Records from a data collection:
--- START ---

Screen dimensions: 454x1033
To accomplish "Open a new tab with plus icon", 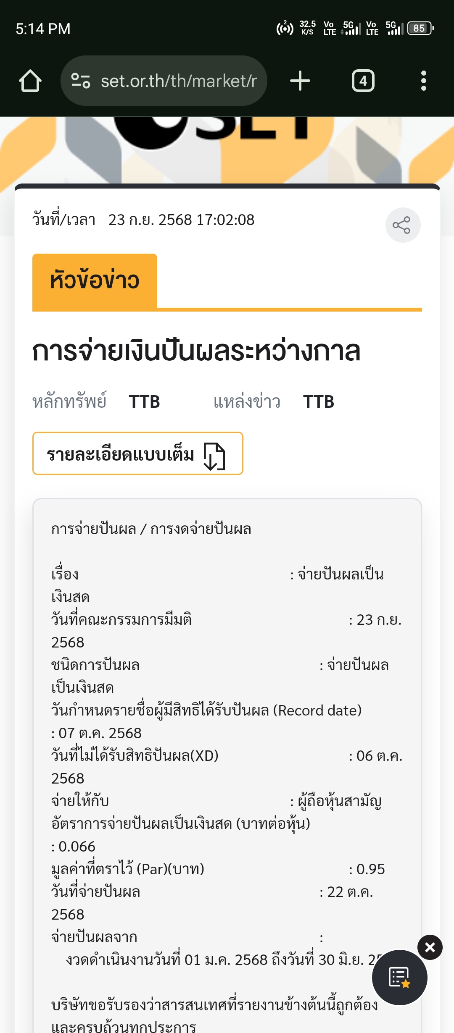I will pyautogui.click(x=300, y=81).
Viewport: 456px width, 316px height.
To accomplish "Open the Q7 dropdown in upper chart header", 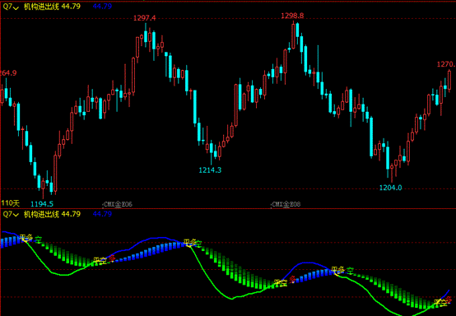I will [x=11, y=7].
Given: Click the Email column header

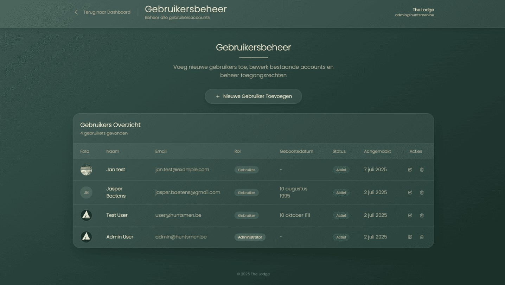Looking at the screenshot, I should pos(161,151).
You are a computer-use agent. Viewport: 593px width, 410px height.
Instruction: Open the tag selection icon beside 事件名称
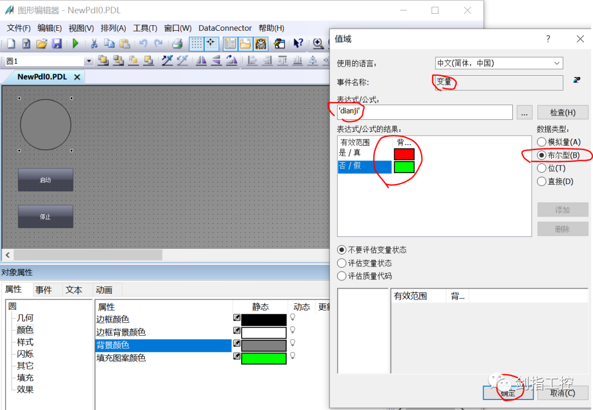576,80
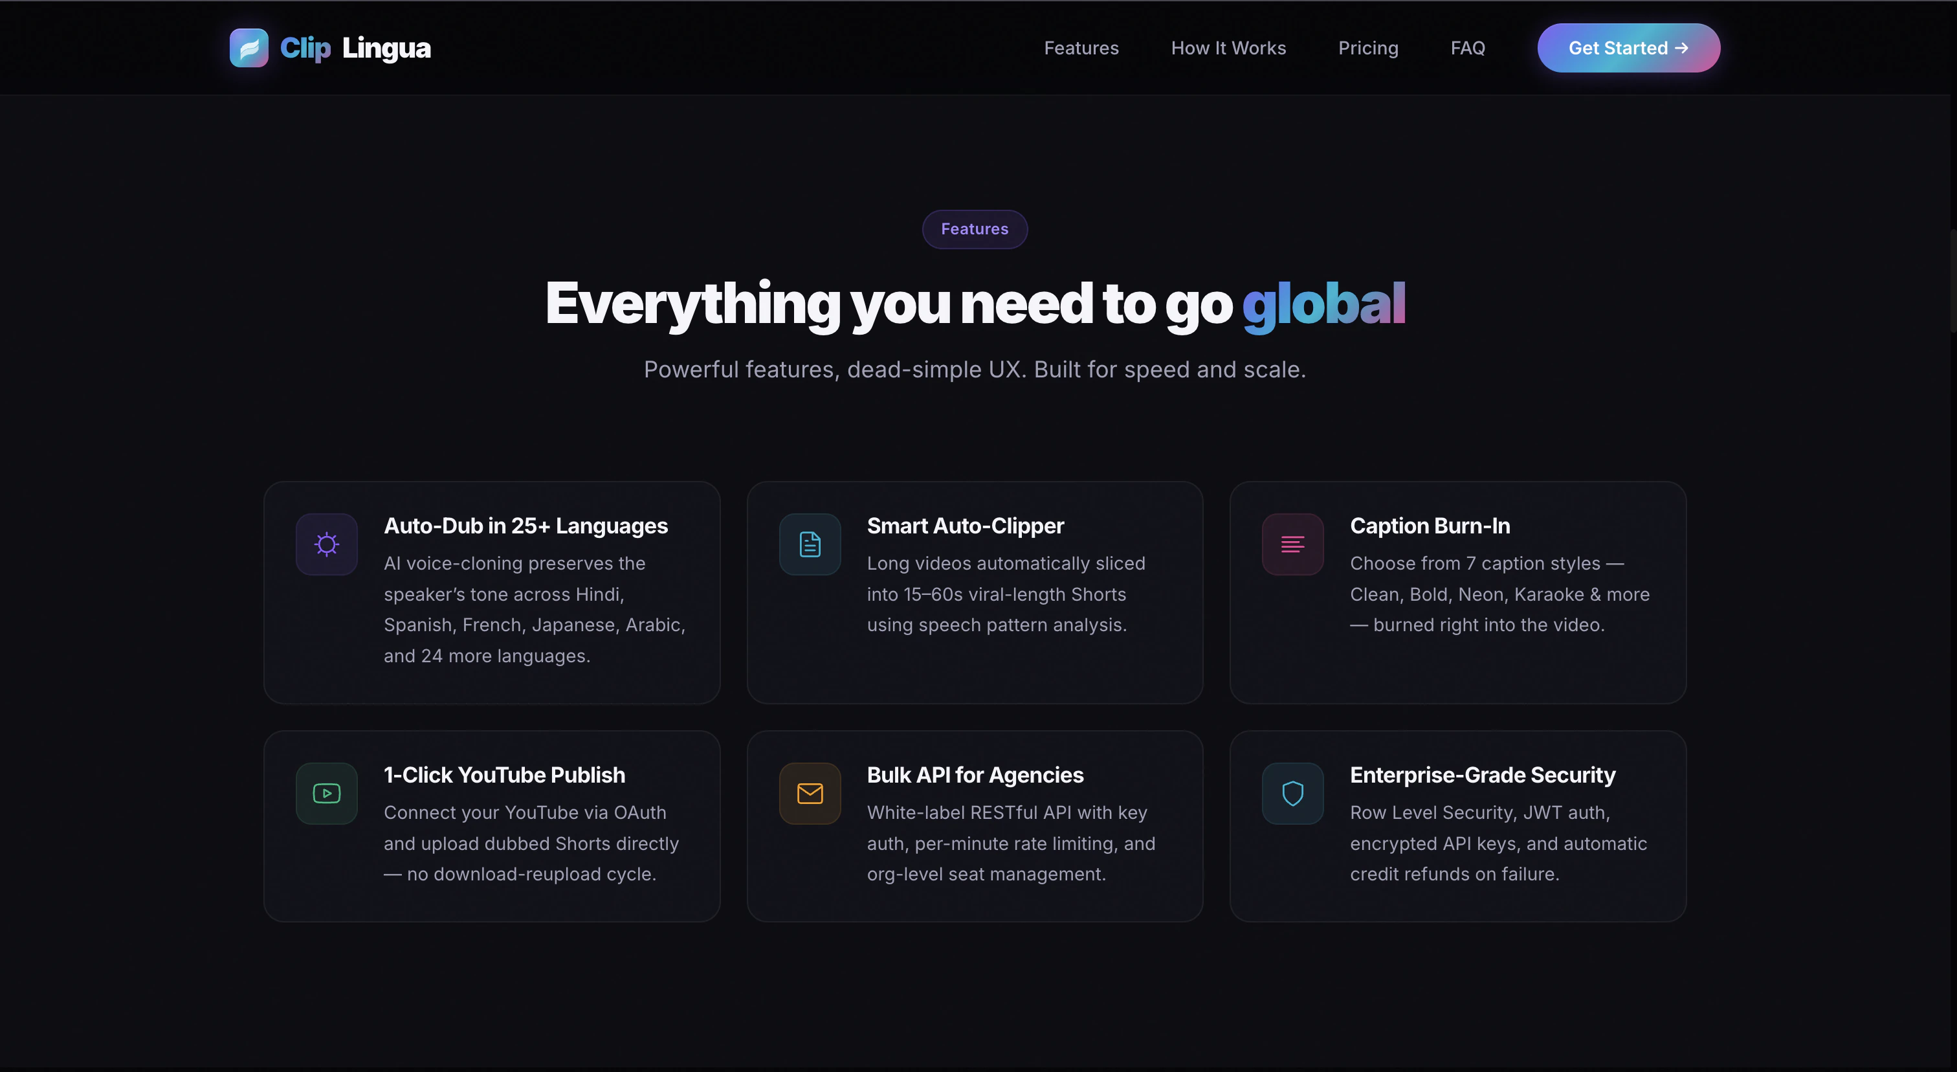
Task: Click the arrow in Get Started button
Action: coord(1681,48)
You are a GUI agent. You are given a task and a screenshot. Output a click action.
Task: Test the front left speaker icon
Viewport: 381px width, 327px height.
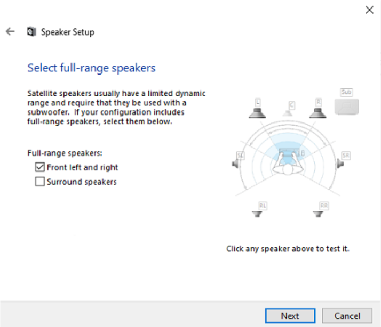point(257,113)
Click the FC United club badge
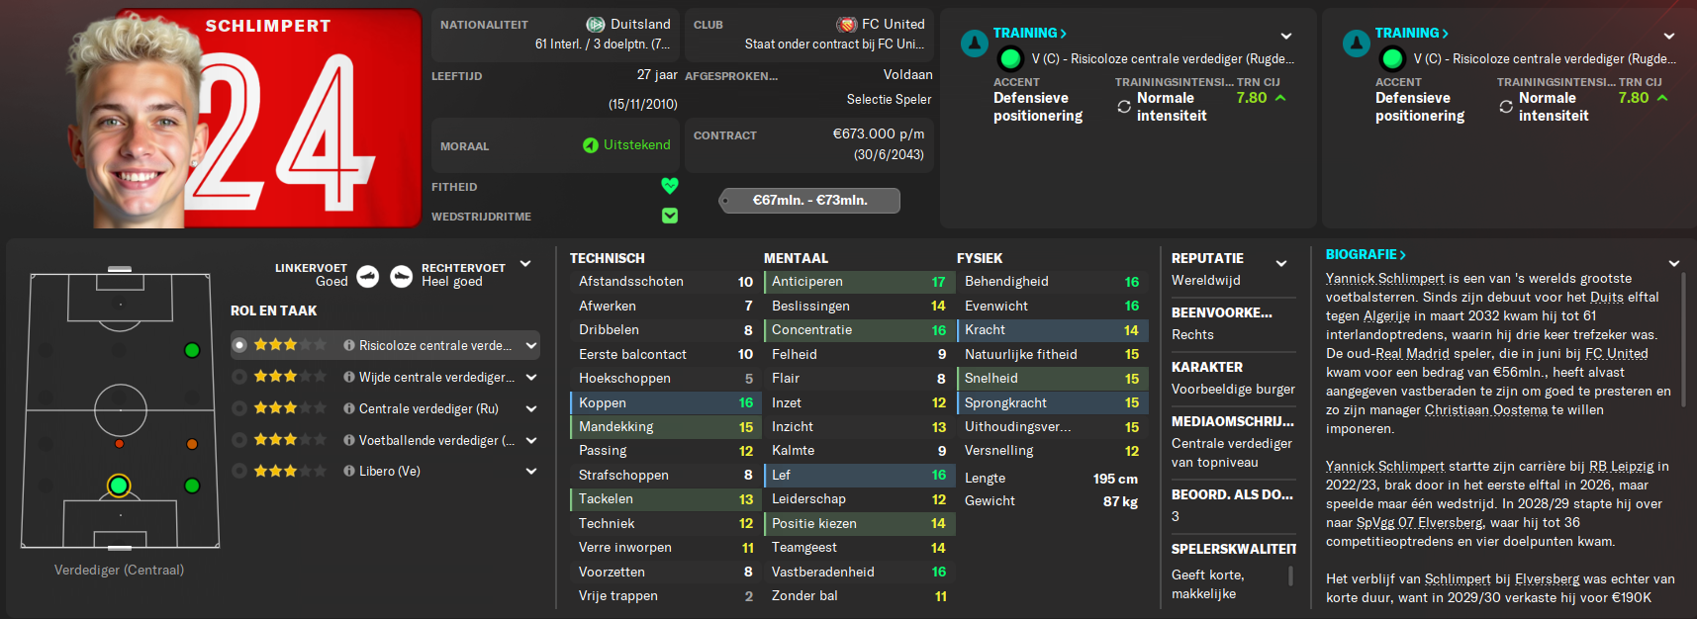The image size is (1697, 619). click(847, 24)
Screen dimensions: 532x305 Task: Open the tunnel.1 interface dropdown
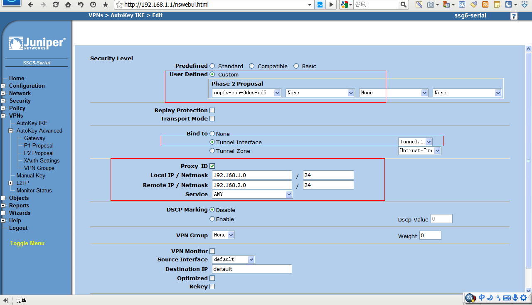[x=415, y=142]
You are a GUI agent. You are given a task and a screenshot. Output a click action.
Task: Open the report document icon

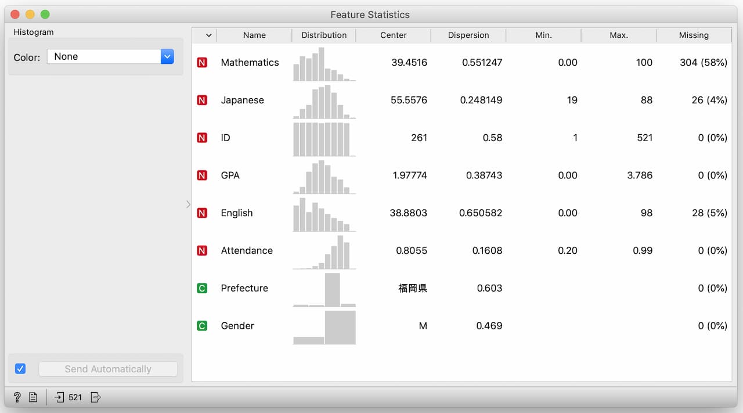pos(33,397)
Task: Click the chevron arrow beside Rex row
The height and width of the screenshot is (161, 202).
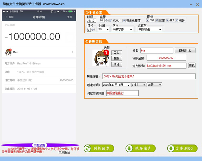Action: click(x=73, y=52)
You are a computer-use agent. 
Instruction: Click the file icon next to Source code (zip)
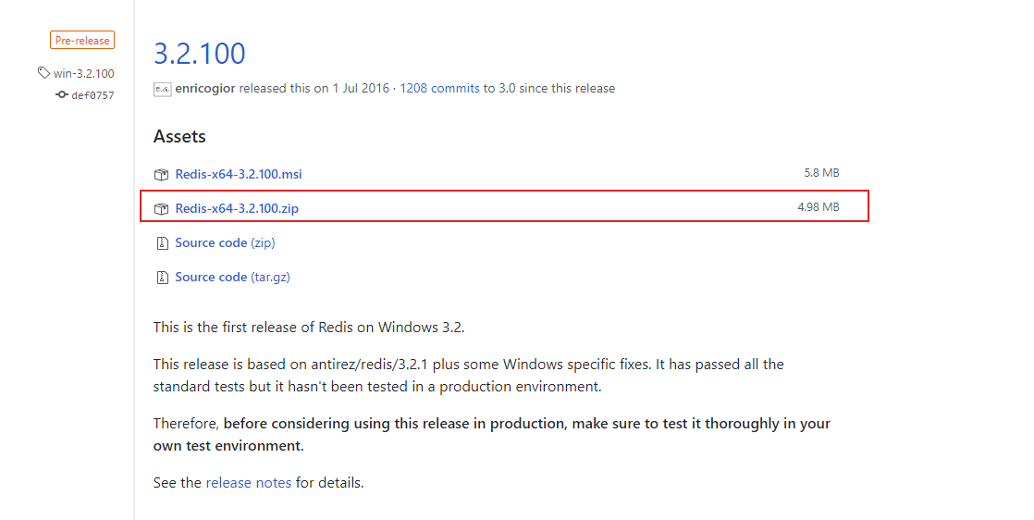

--- END ---

Task brief:
Copy the records exactly, starting at the line that contains "Click the FC United club badge" and ending at the end of the records. Leave the pictures out.

Exercise result:
Click the FC United club badge
The image size is (1697, 619). click(847, 24)
Screen dimensions: 532x305 Task: Open the tunnel.1 interface dropdown
[x=415, y=142]
You are a GUI agent. You are given a task and a screenshot. Output a click action.
Task: Open the report document icon

pos(33,397)
Task: Click the chevron arrow beside Rex row
The height and width of the screenshot is (161, 202).
Action: click(x=73, y=52)
You are a computer-use agent. 
Instruction: Click the file icon next to Source code (zip)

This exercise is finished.